Even a beginning student of the history of Jewish biblical interpretation knows that there have always been many “Jewish” ways of studying the Bible. Some of them are truly incompatible with the assumptions of biblical criticism. For example, even a relatively enlightened early modern Jew like Isaac Abarbanel wrote in his commentary to Devarim 5:
לא היתה התורה מכוונת אלא לכל אשר יהיו חיים בכל דור ודור לא לאותם אשר קבלוה
The Torah was intended for all who would live in every generation, not for those who first received it.
Note that Abarbanel does not say that the Torah was not intended only for those who first received it, but that it was not intended for them at all. It would follow that analyzing the Bible in its original historical context is misguided. According to this passage from Abarbanel, the Bible’s “context” is now.

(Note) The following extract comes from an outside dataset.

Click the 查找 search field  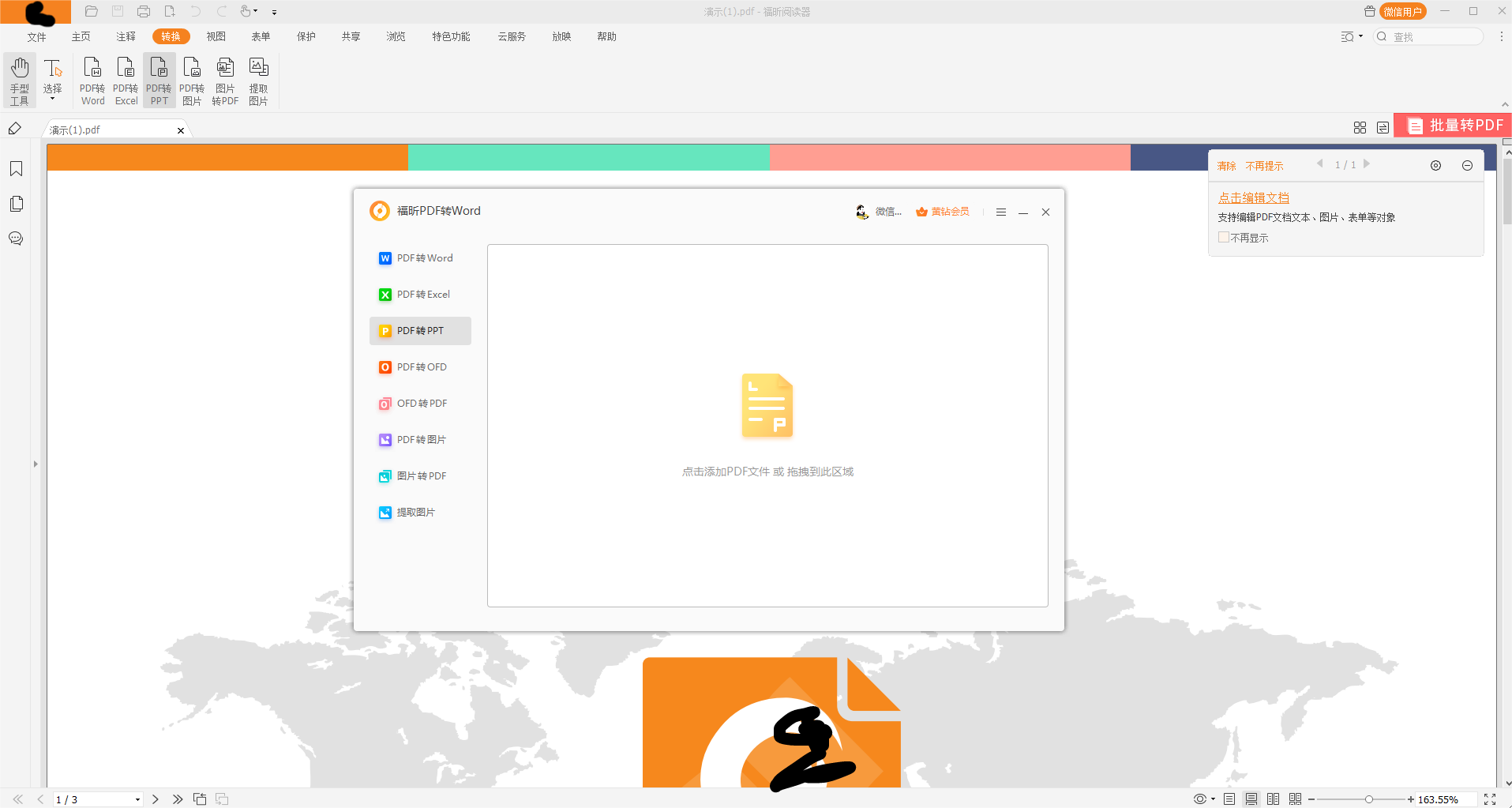[x=1435, y=36]
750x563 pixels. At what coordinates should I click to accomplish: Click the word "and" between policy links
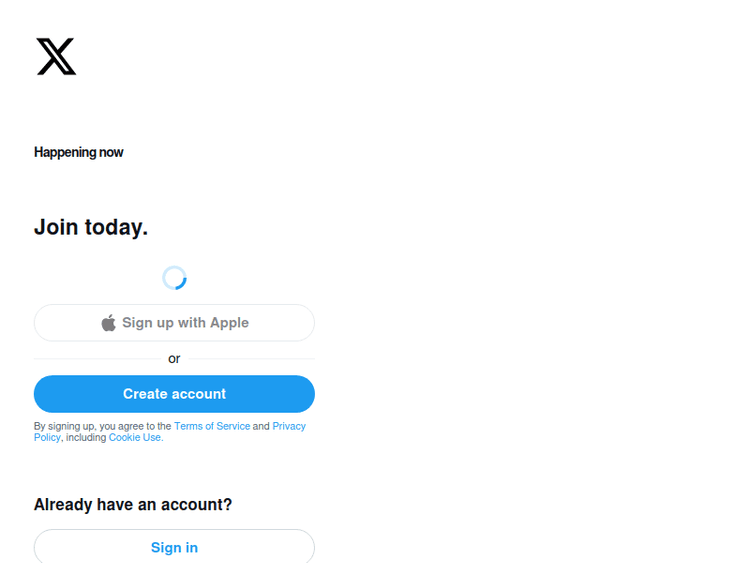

But Abarbanel’s approach is not the only one found in classical Jewish Bible commentaries. A number of traditional commentators demonstrate that they realize that the Bible was a product of a specific time and place and thus was best understood by those who lived when it was written. Nahmanides (Ramban) has a telling comment on “Putiel,” a name mentioned in passing in Shemot 6:25 but nowhere else in the Bible. Nahmanides first speaks positively about a midrash that explains this name fancifully, since what purpose could the Bible possibly have for telling us that someone married the daughter of Putiel when none of us knows who Putiel is? But then Nahmanides admits that on the peshat (plain) level of analysis, the question is misguided because the original readers of the Bible presumably did know well who Putiel was and for them the text was meaningful (שהיתה פוטיאל נכבד וידוע בדורו).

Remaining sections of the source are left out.